Solution to Question 34
Let the bead describe a horizontal circle of radius $r$ at a depth $z$. The tension $T$ has a vertical component balancing gravity and a horizontal component providing centripetal force. $$ T \cos \theta = mg $$ $$ T \sin \theta = \frac{m v^2}{r} $$ Dividing these gives the relationship between geometry and velocity: $$ \tan \theta = \frac{r}{z} = \frac{v^2}{rg} \implies z = \frac{r^2 g}{v^2} $$
Initially, $r = R$ and velocity is $v_0$. $$ z_1 = \frac{R^2 g}{v_0^2} $$
As the thread is pulled up slowly, there is no torque about the vertical axis passing through the hole.
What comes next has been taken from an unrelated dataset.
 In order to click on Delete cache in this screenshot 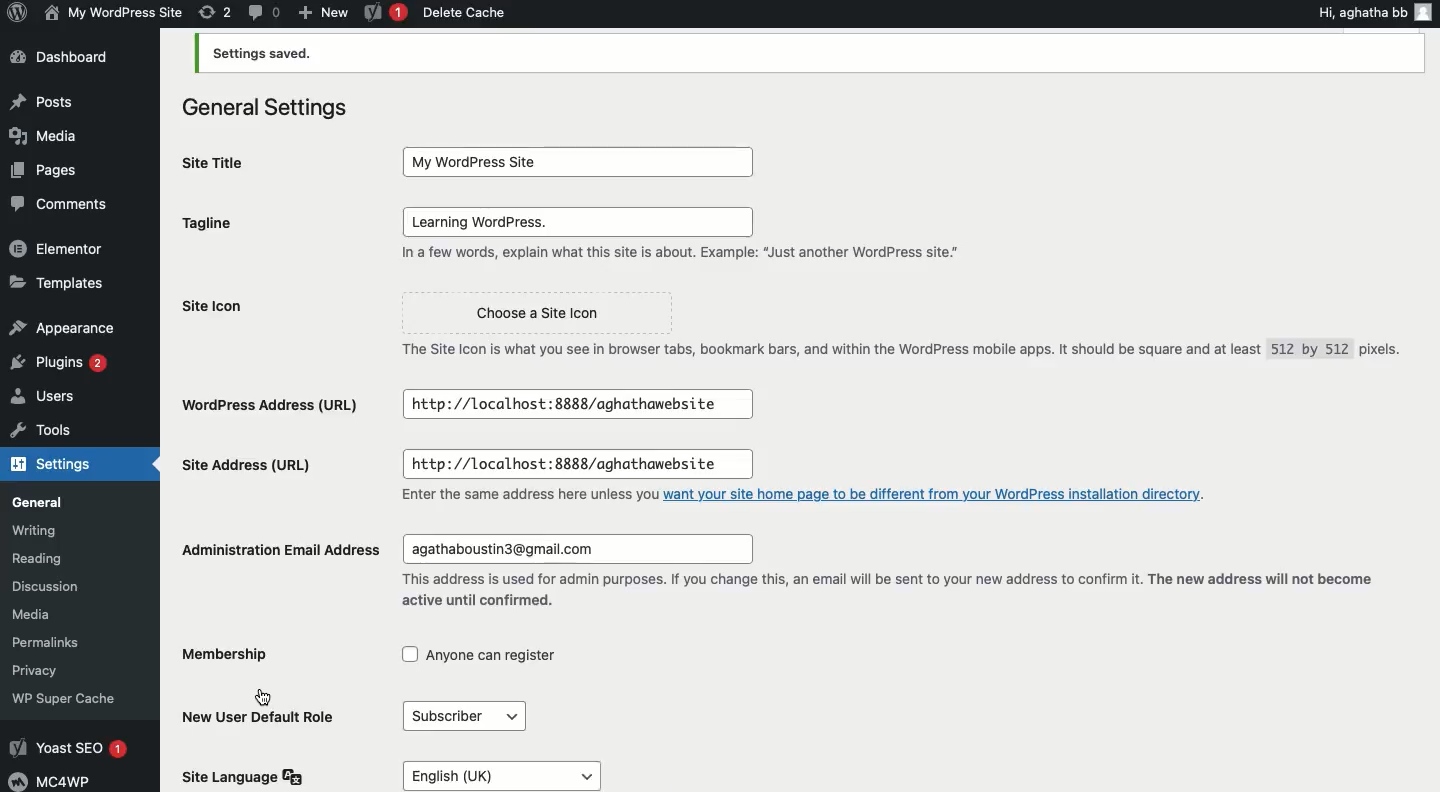, I will do `click(465, 12)`.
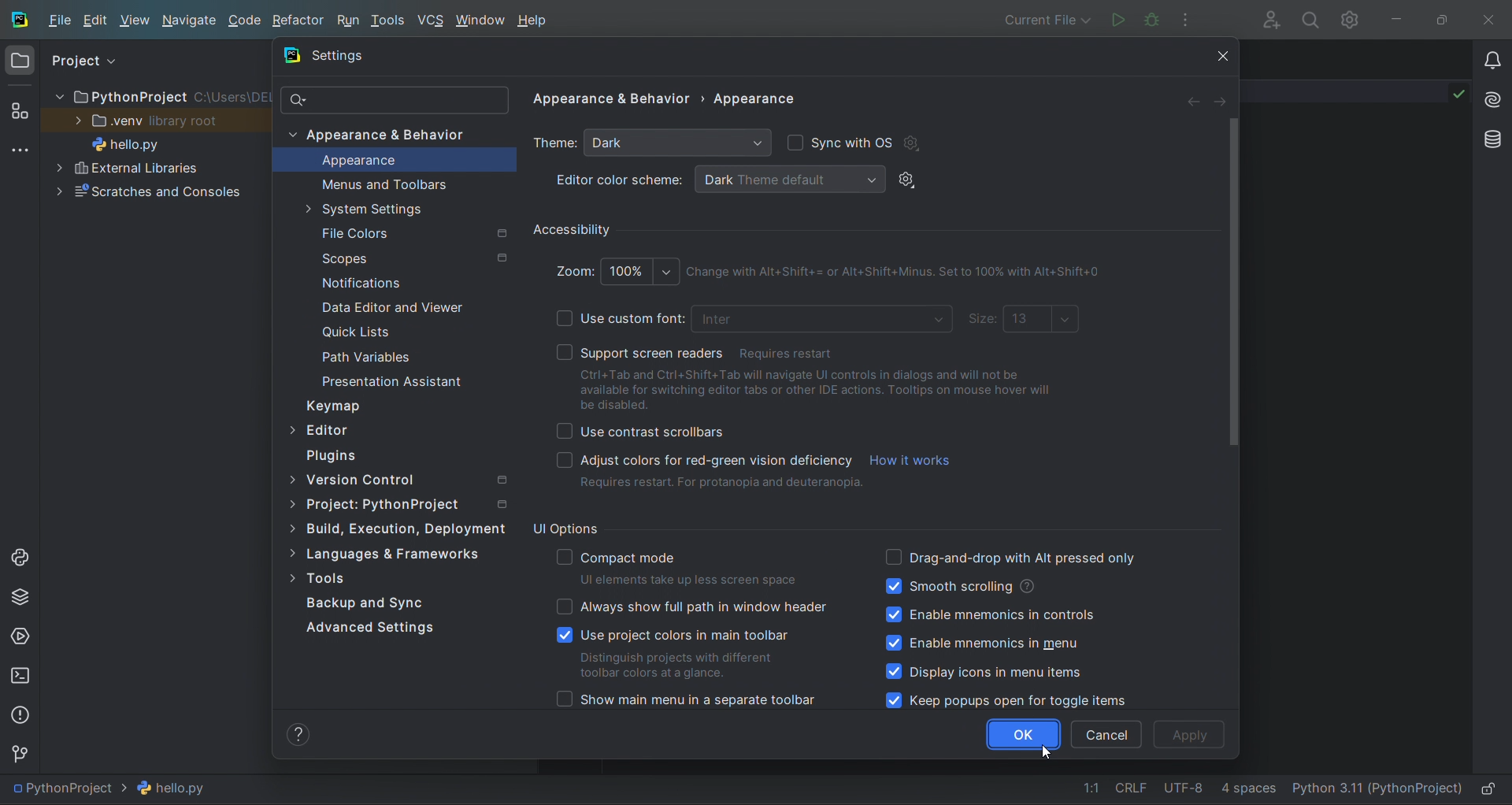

Thus, angular momentum is conserved. $$ m v r = \text{constant} $$ $$ v_0 R = v_2 r_2 \implies v_2 = \frac{v_0 R}{r_2} $$
The problem states the depth is reduced to half: $z_2 = z_1 / 2$. Using the equilibrium condition $z = \frac{r^2 g}{v^2}$ for the final state: $$ z_2 = \frac{r_2^2 g}{v_2^2} $$ Substitute $v_2 = v_0 R / r_2$: $$ z_2 = \frac{r_2^2 g}{(v_0 R / r_2)^2} = \frac{r_2^4 g}{v_0^2 R^2} $$ We know $z_2 = \frac{z_1}{2} = \frac{R^2 g}{2 v_0^2}$. Equating the two expressions for $z_2$: $$ \frac{r_2^4 g}{v_0^2 R^2} = \frac{R^2 g}{2 v_0^2} $$ $$ r_2^4 = \frac{R^4}{2} \implies r_2 = \frac{R}{2^{1/4}} $$
The work done by the pulling force equals the change in total mechanical energy (Kinetic + Potential). $$ W = \Delta KE + \Delta PE $$ Change in Kinetic Energy: $$ KE_i = \frac{1}{2} m v_0^2 $$ $$ KE_f = \frac{1}{2} m v_2^2 = \frac{1}{2} m \left( \frac{v_0 R}{r_2} \right)^2 = \frac{1}{2} m v_0^2 \left( \frac{R^2}{R^2 / \sqrt{2}} \right) = \frac{1}{2} m v_0^2 \sqrt{2} $$ $$ \Delta KE = \frac{1}{2} m v_0^2 (\sqrt{2} – 1) $$ Change in Potential Energy: (Taking table top as $z=0$) $$ PE_i = -mg z_1 $$ $$ PE_f = -mg z_2 = -mg \frac{z_1}{2} $$ $$ \Delta PE = PE_f – PE_i = mg \frac{z_1}{2} $$ Substitute $z_1 = \frac{R^2 g}{v_0^2}$: $$ \Delta PE = \frac{m g^2 R^2}{2 v_0^2} $$
$$ W = \frac{m v_0^2}{2} (\sqrt{2} – 1) + \frac{m g^2 R^2}{2 v_0^2} $$ Factoring out $\frac{m v_0^2}{2}$: $$ W = \frac{m v_0^2}{2} \left[ (\sqrt{2} – 1) + \frac{g^2 R^2}{v_0^4} \right] $$